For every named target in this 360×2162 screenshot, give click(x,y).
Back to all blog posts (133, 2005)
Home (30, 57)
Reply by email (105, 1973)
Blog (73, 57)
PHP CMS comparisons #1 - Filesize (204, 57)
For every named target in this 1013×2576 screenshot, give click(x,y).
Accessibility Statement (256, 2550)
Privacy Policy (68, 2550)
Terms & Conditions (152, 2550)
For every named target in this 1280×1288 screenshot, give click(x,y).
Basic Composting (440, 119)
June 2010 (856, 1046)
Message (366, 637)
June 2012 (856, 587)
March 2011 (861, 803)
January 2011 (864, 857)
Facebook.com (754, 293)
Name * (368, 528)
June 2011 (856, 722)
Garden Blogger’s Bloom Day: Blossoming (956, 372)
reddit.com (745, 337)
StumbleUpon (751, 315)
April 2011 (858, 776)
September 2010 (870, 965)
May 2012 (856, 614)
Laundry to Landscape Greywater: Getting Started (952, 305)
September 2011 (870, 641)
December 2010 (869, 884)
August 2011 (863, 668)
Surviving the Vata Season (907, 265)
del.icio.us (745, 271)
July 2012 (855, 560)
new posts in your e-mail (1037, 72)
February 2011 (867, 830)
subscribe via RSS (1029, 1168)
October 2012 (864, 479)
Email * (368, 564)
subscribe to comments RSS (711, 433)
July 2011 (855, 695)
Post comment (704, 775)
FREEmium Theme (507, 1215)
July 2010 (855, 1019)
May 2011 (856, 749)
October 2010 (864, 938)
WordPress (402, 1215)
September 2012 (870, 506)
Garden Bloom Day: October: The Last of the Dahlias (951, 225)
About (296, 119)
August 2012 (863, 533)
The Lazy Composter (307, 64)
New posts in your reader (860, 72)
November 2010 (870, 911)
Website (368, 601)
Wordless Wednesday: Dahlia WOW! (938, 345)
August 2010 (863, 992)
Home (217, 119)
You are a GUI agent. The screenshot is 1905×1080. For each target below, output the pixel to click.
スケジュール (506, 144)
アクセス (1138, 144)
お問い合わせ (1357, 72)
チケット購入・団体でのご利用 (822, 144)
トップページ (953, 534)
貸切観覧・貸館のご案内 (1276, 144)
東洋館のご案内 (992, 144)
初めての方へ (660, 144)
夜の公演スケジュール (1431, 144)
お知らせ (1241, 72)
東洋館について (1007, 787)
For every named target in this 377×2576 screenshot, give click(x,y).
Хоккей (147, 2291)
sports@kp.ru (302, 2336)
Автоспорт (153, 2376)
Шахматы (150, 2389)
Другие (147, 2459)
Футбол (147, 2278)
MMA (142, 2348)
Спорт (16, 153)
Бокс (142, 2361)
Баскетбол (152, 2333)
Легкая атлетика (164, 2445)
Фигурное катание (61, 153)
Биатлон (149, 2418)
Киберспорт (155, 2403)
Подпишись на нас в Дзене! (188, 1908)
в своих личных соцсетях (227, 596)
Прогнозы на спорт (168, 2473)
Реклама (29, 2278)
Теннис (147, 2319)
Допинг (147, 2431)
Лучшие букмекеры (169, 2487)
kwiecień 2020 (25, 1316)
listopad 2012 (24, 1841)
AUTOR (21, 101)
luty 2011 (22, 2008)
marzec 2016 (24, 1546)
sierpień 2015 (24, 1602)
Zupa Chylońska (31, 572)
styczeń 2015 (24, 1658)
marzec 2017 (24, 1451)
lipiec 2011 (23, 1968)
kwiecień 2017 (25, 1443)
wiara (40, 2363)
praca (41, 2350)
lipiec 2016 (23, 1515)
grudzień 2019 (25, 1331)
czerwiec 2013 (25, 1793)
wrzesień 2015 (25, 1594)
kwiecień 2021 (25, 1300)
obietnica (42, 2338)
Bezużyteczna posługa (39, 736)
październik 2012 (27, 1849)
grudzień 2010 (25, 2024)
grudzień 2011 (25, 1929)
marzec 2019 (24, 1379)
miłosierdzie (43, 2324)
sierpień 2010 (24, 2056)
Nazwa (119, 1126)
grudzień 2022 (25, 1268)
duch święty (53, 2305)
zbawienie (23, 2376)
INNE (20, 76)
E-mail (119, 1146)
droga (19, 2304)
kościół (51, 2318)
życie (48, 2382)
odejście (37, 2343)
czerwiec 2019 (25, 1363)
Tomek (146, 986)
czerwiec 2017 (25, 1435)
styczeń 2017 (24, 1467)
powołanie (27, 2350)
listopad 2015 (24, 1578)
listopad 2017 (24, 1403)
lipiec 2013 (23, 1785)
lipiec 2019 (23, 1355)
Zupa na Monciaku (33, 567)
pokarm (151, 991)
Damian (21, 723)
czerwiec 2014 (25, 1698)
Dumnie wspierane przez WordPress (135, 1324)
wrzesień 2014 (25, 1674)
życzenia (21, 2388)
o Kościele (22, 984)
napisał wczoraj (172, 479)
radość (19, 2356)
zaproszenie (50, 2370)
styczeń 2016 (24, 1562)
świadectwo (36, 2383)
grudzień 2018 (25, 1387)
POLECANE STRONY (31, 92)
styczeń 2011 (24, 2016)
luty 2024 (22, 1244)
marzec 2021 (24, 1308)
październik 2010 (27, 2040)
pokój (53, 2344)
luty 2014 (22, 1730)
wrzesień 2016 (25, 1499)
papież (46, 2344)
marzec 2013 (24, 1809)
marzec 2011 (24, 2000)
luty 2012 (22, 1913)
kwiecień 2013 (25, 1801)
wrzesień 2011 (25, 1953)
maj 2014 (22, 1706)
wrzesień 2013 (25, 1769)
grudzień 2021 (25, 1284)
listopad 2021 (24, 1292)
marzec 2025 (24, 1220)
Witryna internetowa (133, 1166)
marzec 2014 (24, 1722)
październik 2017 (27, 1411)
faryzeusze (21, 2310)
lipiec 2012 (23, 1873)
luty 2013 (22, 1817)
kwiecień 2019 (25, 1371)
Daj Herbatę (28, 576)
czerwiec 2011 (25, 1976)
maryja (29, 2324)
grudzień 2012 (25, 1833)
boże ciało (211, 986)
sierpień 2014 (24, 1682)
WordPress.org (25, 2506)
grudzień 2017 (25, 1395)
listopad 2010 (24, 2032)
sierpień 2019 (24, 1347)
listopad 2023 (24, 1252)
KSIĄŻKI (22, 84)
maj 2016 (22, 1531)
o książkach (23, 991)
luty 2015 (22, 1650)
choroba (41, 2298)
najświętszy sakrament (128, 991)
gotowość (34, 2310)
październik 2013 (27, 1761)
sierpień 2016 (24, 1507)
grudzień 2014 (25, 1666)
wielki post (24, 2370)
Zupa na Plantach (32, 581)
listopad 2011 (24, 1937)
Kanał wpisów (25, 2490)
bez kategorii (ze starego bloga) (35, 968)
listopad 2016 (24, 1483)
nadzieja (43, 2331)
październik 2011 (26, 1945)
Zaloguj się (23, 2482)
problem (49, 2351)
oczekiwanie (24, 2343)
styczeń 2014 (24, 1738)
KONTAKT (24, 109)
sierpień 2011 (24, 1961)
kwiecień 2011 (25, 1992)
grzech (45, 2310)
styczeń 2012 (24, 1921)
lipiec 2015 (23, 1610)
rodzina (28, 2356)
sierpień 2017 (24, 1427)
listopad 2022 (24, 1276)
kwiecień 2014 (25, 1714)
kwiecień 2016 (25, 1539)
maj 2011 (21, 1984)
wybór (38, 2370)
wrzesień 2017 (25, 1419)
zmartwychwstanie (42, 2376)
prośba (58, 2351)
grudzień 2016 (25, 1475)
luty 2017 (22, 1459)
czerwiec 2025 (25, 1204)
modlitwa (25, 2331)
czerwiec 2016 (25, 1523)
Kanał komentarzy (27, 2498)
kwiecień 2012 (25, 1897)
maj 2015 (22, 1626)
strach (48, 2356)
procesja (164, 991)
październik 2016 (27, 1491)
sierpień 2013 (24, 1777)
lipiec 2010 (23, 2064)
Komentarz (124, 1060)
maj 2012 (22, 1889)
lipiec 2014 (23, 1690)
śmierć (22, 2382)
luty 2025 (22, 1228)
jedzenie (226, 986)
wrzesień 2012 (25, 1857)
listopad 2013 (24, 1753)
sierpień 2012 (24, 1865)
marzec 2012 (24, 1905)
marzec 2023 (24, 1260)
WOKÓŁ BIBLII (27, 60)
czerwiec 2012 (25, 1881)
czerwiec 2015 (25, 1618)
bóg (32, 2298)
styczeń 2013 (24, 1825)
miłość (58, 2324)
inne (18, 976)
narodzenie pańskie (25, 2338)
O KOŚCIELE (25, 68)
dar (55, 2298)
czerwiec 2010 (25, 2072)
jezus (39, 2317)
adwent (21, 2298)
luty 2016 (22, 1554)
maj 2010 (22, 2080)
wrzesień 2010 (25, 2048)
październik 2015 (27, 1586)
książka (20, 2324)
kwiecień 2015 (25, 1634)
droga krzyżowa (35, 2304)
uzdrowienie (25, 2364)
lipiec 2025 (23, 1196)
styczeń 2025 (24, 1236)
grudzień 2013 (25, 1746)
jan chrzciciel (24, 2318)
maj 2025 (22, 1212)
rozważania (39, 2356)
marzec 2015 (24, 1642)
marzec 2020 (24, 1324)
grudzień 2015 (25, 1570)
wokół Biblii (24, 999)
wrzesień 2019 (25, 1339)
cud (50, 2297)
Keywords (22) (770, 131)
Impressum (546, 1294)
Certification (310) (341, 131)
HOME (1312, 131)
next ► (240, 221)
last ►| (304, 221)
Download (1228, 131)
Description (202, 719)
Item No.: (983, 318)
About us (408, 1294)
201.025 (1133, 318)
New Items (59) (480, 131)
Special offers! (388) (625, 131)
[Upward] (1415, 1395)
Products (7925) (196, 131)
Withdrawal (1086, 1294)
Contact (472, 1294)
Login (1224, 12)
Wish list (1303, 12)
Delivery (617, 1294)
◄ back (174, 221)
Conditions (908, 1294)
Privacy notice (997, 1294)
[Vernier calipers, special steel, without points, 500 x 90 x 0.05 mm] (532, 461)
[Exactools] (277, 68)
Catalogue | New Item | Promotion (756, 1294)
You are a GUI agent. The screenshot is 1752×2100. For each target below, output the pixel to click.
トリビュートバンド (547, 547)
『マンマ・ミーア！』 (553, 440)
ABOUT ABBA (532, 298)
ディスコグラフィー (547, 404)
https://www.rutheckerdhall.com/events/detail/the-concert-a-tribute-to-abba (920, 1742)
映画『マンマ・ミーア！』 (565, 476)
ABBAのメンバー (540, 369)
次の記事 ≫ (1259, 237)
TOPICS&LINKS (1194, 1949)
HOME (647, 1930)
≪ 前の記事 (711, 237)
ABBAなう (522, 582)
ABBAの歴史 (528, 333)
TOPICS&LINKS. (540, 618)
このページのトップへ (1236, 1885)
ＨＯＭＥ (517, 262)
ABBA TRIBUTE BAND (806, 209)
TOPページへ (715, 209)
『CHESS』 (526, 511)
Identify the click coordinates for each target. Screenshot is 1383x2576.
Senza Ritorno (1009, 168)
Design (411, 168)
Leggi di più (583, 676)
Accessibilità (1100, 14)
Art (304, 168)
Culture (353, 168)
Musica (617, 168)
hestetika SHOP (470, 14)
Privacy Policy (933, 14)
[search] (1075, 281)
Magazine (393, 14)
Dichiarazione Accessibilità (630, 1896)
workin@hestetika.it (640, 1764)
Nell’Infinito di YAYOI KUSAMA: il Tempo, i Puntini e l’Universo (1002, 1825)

> [What needs to be done]
Lines that contain "kwiecień" are to be copied from the records above.

> [Final answer]
kwiecień 2020 (25, 1316)
kwiecień 2017 (25, 1443)
kwiecień 2021 (25, 1300)
kwiecień 2013 (25, 1801)
kwiecień 2019 (25, 1371)
kwiecień 2011 (25, 1992)
kwiecień 2014 (25, 1714)
kwiecień 2016 (25, 1539)
kwiecień 2012 (25, 1897)
kwiecień 2015 (25, 1634)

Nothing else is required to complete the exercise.